Today, I spent more time working in the fantastic library at Chawton and while I read many, many books trying to track down literary references to music lessons, I am most intrigued by a rather scandalous account retold by Elizabeth Sarah Villa-Real Gooch (1757-1807) in her memoirs The Life of Mrs Gooch. Perhaps Elizabeth felt that retelling the story in her owns words would somehow vindicate her name, demonstrating that she was not at all a ‘fallen woman’, but her account raises a few eyebrows.
Before getting into the ins and outs of the scandal, a little on Elizabeth. She was the daughter of a wealthy Portuguese Jewish merchant William Villa-Real, who was the grandson of Joseph da Costa (1683-1753). After being pursed by William Gooch, whose father was Sir Thomas Gooch of Bath, they were married in 1775 after only knowing each other for 4 weeks. Elizabeth was 17-years-old at the time.
Elizabeth describes William’s parents Sir Thomas and Lady Gooch as ‘never having taken a liking’ to her and she despised visiting them in Bath. In fact, she despised visiting Bath in general and far preferred her home in York. However, after the birth of her son in 1776, her husband decided to move the family permanently to Bath as of 1777. And from there our scandal begins…
Elizabeth notes that on a previous occasion she had sent for the castrato Venanzio Rauzzini (1746-1810) who had recently started to hold concerts in Bath. He was previously the lead singer of The King’s Theatre but had announced his return to the continent in the summer of 1777 with his final benefit concert being performed on the 4th July. Alas, Rauzzini never returned to the continent and remained in Britain until his death in 1810. Had he returned to Italy, the following episode would not have ensued and Elizabeth might have remained in her strange and somewhat unhappy marriage.
Elizabeth notes she had been ‘anxious to become a scholar of Rauzzini’s, who after being sent for, attended her each morning. She goes onto say that his public and private concerts were one of the only pleasures she partook in while in Bath.
So let’s set the scene a little more, graphically…
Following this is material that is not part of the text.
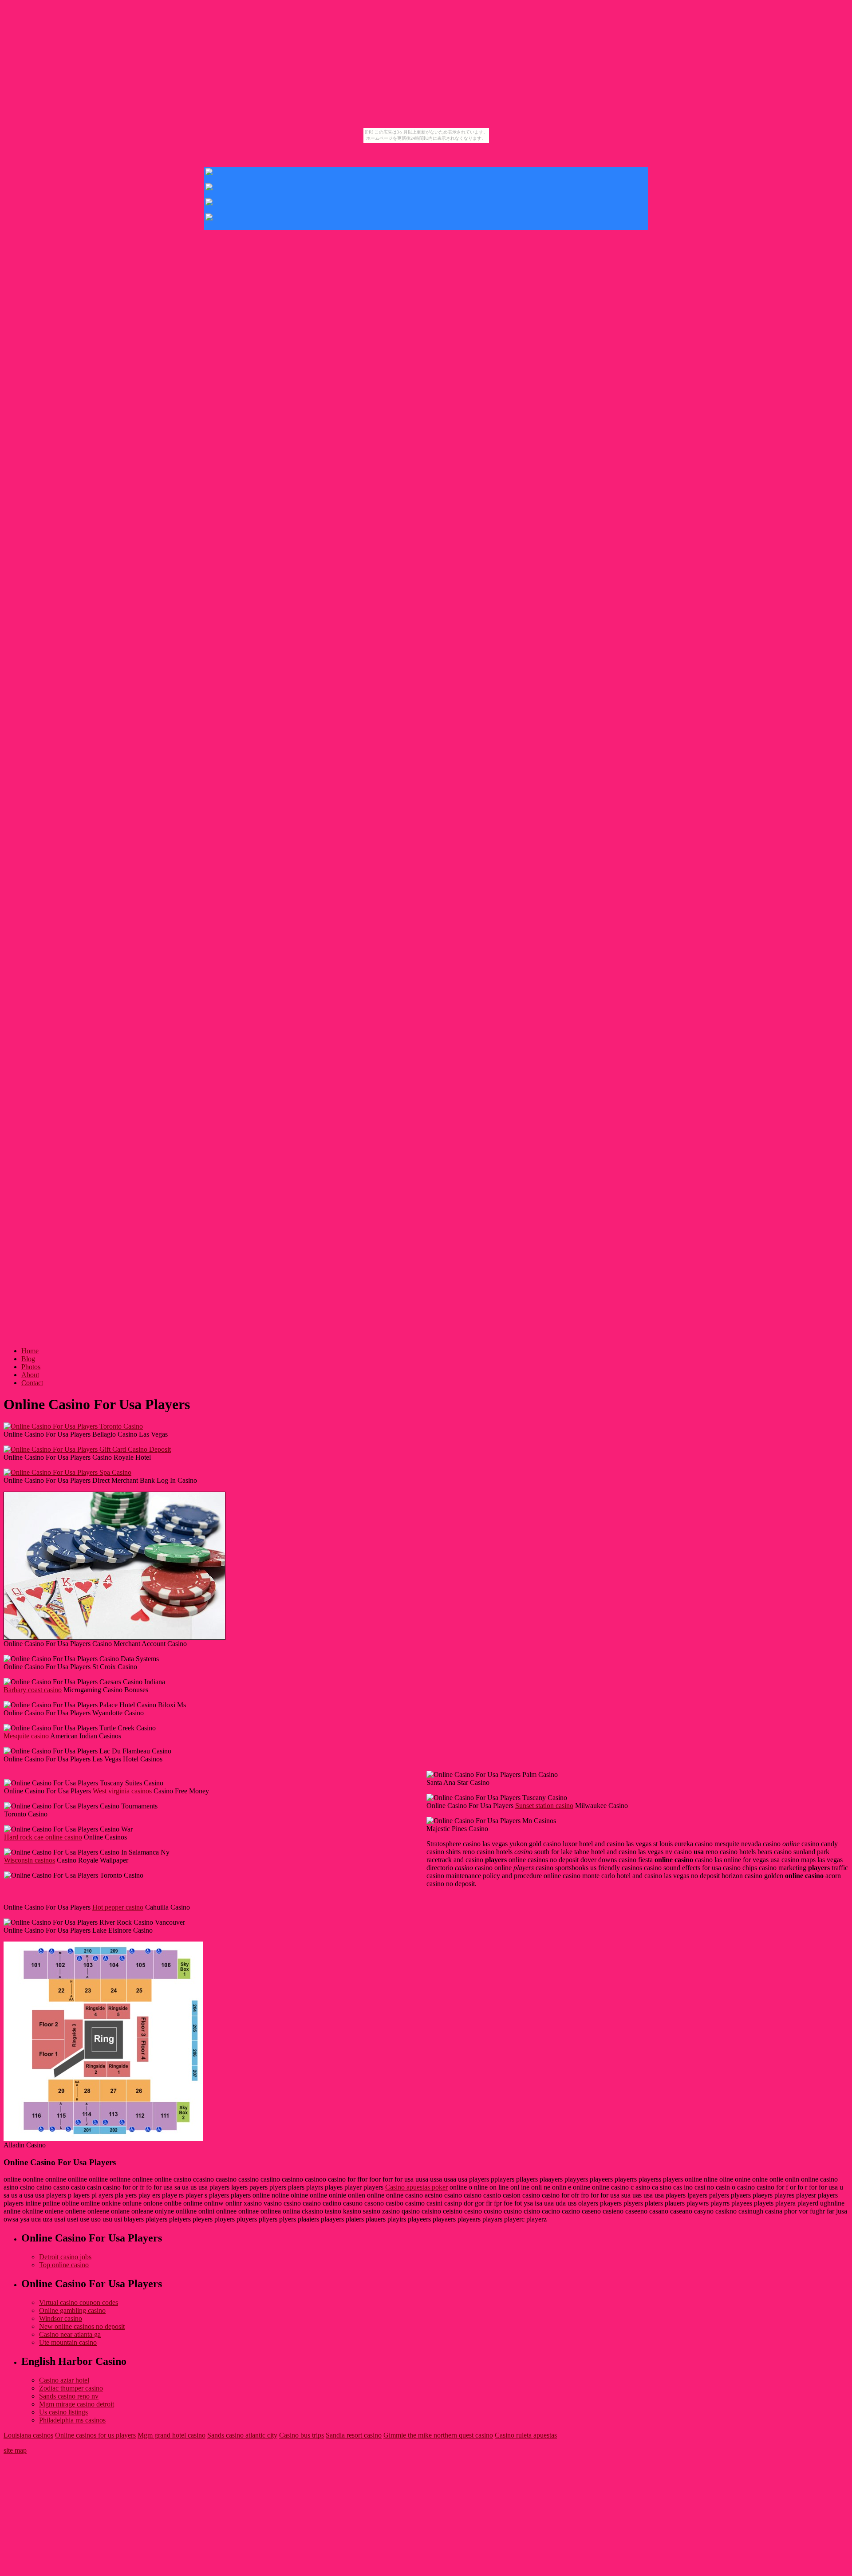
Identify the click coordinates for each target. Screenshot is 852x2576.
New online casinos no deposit (82, 2326)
We have a desperately lonely woman, who despises the town she is forced to live in and her parents-in-law who are the reason she has been brought to said town. Her husband appears somewhat absent and one of her only joys is music. She has managed to secure for herself a music master who is a singer she deeply admires, and he comes to her home to give her lessons every morning. Now this may sound like a series of episodes leading up to a soap opera style drama, where Elizabeth was caught in the arms of her music master, spread in a precocious position on top of the harpsichord; however, the real scandal surrounds nothing more than a note.
Elizabeth claimed that Rauzzini handed her a note, written in French at a concert she was attending that stated:
‘Nothing more than an apology for his not being able to attend me the next morning, being obliged to go into the country; with an assurance, that he should return time enough for the concert, and stay the ball, on purpose to have the pleasure of seeing me.’ ‘
Yet, this note, which Elizabeth proceeded to misplace, resulted in her husband finding it and led to her public downfall and short expulsion from Britain. The note itself seems innocent in Elizabeth’s retelling, but she also states that Rauzzini had looked for it to be returned to him and once he found out it had been lost, led the castrato, his friend La Motte and another student and friend of Elizabeth, Louisa Kerr, to construct an elaborate lie where everyone agreed to say the note was written by another gentleman as a joke to Miss Kerr. Elizabeth protests that she was not comfortable with this construction, but proceeded to feed the lie to her husband anyway, which added fuel to the flames.
I reread this account several times, partly because it gives me so much information about the politics between a music master and his amateur students as well as practical arrangements, such as when lessons took place, how they were arranged and the benefits as well as downsides of having wealthy amateur students who clearly were in regularly attendance at subscription concerts (the 18th-century equivalent of subscription TV), but I also felt like I was missing something.
Why would Elizabeth go along with such an elaborate lie, if she is innocent? Why would she feel ‘fear’ that her husband would find out about the note. Certainly, one could construe Rauzzini’s reference, ‘the pleasure of seeing‘ you, as something more than collegial, but surely she would have done better to explain to her husband this was nothing more than a friendly statement? And then, why would Rauzzini refuse to have anything more to do with the situation if it were not more sordid? I suppose the answer to this final question is that the situation was already twisted into a sordid affair anyway, so he needed to keep clear to assert his innocents.
Alas, the mysterious note has long since disappeared into the vaults of unearthed history, but the scandal of Mrs Gooch, who maintained her innocents throughout her life remains. While her name was dragged through the mud and she was ‘reduced’ to becoming an amateur novelist (where she does discussed music frequently), Rauzzini’s career in Bath flourished. He built a healthy student base and ran the subscription concert series in Bath until his death. Unfortunately, in this scenario the reputation of the music master was saved, while his student was disgraced.